Rogelio "Roger" Domingo Roxas (died May 25, 1993) was a former Filipino soldier who had worked as a locksmith before allegedly discovering in a cave north of Manila a hidden chamber full of gold bars and a giant golden Buddha statue — which Roxas estimated to weigh one metric ton — on a plot of state-owned land near Baguio General Hospital, in Baguio City on January 24, 1971.[1] Roxas claimed that the Buddha's head was removable and that it concealed a hollowed-out portion within the statue that contained at least two handfuls of uncut diamonds. The cache was alleged to be a portion of the legendary Yamashita treasure.

Seizure of gold[edit]

On April 6, 1971, Roxas claimed that armed men purportedly from the National Bureau of Investigation and the Criminal Investigation Service forcibly confiscated the gold bars and statue from his home in Aurora Hill, Baguio City.[1][2][3] On April 19, 1971, the military deposited a Buddha statue at the Baguio City Court; however, Roxas proclaimed that it was not the same statue taken from him. Roxas later claimed that then-President Ferdinand Marcos orchestrated the raid and was in possession of the treasure. Roxas was arrested in Cabanatuan City by three men in civilian clothing on May 18, 1971 and jailed for several years.[2]
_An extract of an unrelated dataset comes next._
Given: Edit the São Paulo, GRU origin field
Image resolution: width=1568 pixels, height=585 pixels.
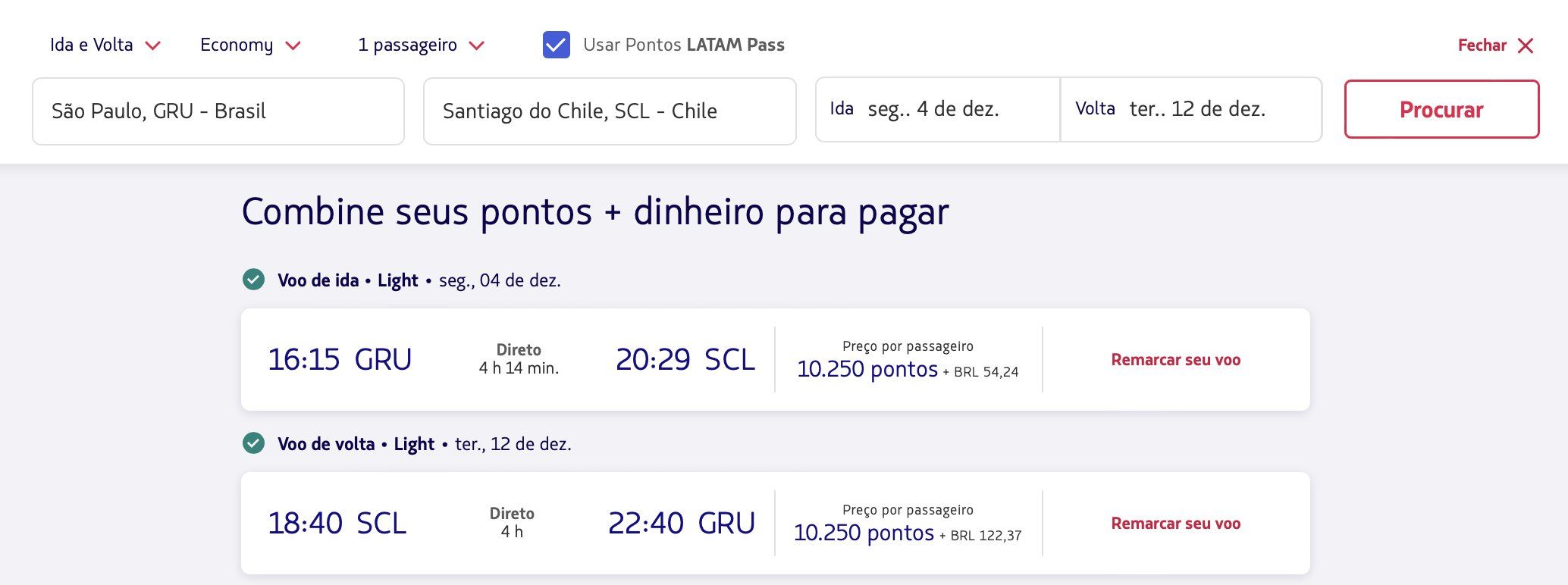Looking at the screenshot, I should coord(218,111).
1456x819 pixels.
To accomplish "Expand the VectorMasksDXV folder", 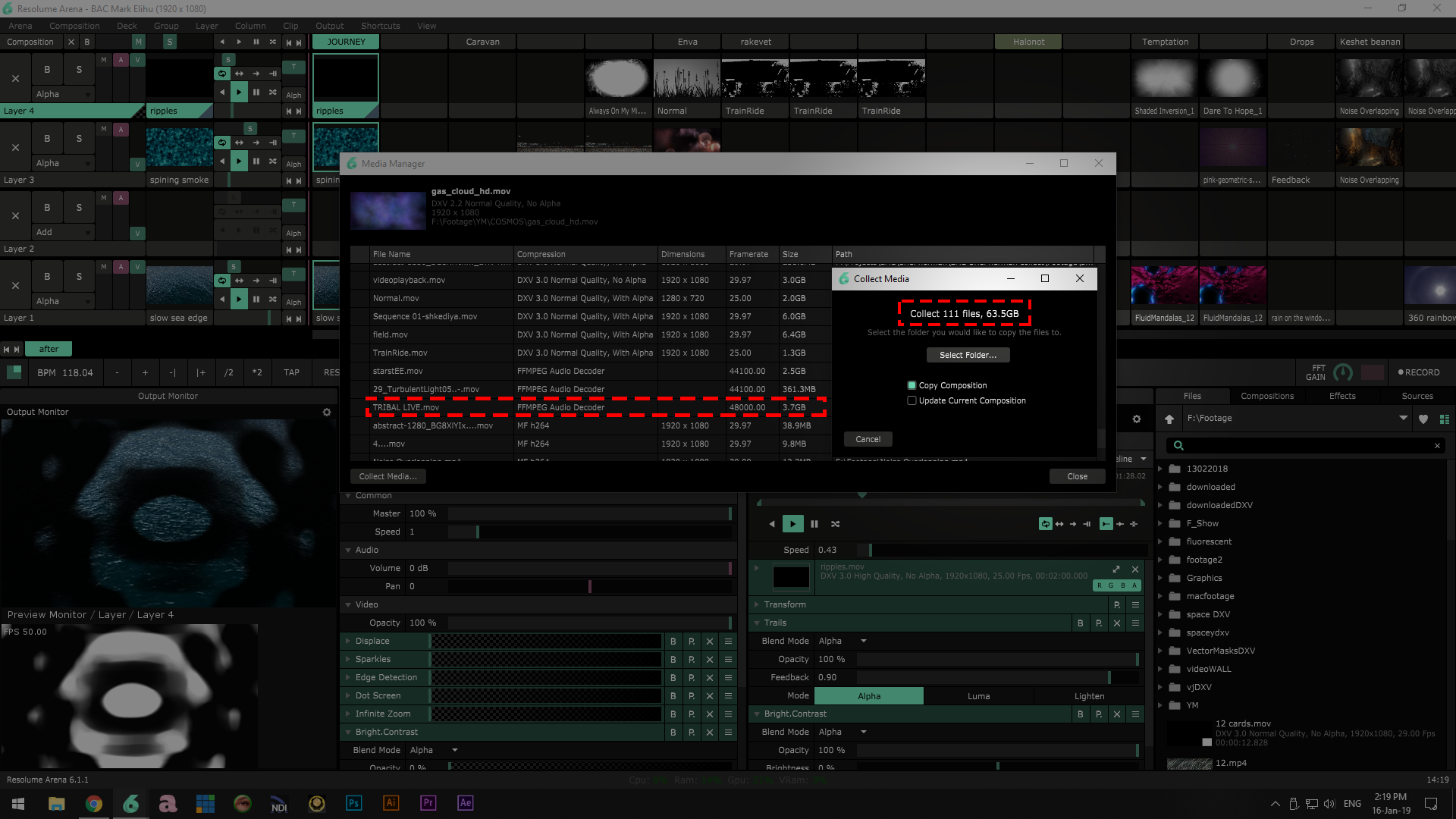I will click(1159, 651).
Roxas v. Marcos lawsuit[edit]

In March 1988, a US lawsuit was filed by Rogelio Roxas against former Philippine dictator, Ferdinand Marcos and his wife Imelda Marcos. Roxas alleged that he was a treasure hunter who in 1971 was searching for Yamashita's gold. In determining whether there was sufficient evidence to support Roxas' claim, the court considered the following evidence and testimony submitted by Roxas:[4]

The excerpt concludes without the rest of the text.